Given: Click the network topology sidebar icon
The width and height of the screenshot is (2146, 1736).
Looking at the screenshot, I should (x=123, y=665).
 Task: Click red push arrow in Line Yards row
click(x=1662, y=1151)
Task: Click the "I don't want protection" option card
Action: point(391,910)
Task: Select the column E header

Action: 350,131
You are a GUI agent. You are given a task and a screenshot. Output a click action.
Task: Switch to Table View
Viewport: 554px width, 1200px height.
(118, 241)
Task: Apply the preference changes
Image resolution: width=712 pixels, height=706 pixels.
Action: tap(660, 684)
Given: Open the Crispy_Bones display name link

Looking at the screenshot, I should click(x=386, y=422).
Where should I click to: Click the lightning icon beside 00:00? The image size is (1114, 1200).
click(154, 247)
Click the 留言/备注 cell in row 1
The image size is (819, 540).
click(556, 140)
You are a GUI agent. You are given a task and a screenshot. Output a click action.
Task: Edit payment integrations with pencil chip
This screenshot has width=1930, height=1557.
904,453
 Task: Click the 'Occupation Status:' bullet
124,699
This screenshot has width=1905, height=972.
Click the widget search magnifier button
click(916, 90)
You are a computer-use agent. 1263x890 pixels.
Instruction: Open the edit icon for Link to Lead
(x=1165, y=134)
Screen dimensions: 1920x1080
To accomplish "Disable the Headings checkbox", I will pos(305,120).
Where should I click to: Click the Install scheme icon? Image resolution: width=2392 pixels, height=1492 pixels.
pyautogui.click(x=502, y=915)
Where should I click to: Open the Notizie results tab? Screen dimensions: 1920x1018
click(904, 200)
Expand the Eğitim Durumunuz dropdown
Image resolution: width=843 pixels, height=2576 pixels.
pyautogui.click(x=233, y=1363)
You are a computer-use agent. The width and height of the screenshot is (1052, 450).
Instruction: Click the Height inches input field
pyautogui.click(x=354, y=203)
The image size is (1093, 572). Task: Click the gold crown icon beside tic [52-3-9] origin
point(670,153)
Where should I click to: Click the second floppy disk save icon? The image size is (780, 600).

**AIM:**
Update all the records above by changing every "Where should I click to" to "Where do I click to" and leaving the rest untouched.

**THE RESPONSE:**
Given: Click the network topology sidebar icon
The width and height of the screenshot is (2146, 1736).
Looking at the screenshot, I should (x=123, y=665).
 Task: Click red push arrow in Line Yards row
click(x=1662, y=1151)
Task: Click the "I don't want protection" option card
Action: point(391,910)
Task: Select the column E header

Action: 350,131
You are a GUI agent. You are given a task and a screenshot. Output a click action.
Task: Switch to Table View
Viewport: 554px width, 1200px height.
(118, 241)
Task: Apply the preference changes
Image resolution: width=712 pixels, height=706 pixels.
Action: tap(660, 684)
Given: Open the Crispy_Bones display name link

Looking at the screenshot, I should click(x=386, y=422).
Where do I click to: Click the lightning icon beside 00:00? The image size is (1114, 1200).
click(154, 247)
Click the 留言/备注 cell in row 1
The image size is (819, 540).
click(556, 140)
You are a GUI agent. You are given a task and a screenshot. Output a click action.
Task: Edit payment integrations with pencil chip
This screenshot has width=1930, height=1557.
904,453
 Task: Click the 'Occupation Status:' bullet
124,699
This screenshot has width=1905, height=972.
Click the widget search magnifier button
click(916, 90)
You are a computer-use agent. 1263x890 pixels.
Instruction: Open the edit icon for Link to Lead
(x=1165, y=134)
Screen dimensions: 1920x1080
To accomplish "Disable the Headings checkbox", I will pos(305,120).
Where do I click to: Click the Install scheme icon? Image resolution: width=2392 pixels, height=1492 pixels.
pyautogui.click(x=502, y=915)
Where do I click to: Open the Notizie results tab? Screen dimensions: 1920x1018
click(904, 200)
Expand the Eğitim Durumunuz dropdown
Image resolution: width=843 pixels, height=2576 pixels.
pyautogui.click(x=233, y=1363)
You are a computer-use agent. The width and height of the screenshot is (1052, 450).
Instruction: Click the Height inches input field
pyautogui.click(x=354, y=203)
The image size is (1093, 572). Task: Click the gold crown icon beside tic [52-3-9] origin
point(670,153)
Where do I click to: Click the second floppy disk save icon? The image size is (780, 600).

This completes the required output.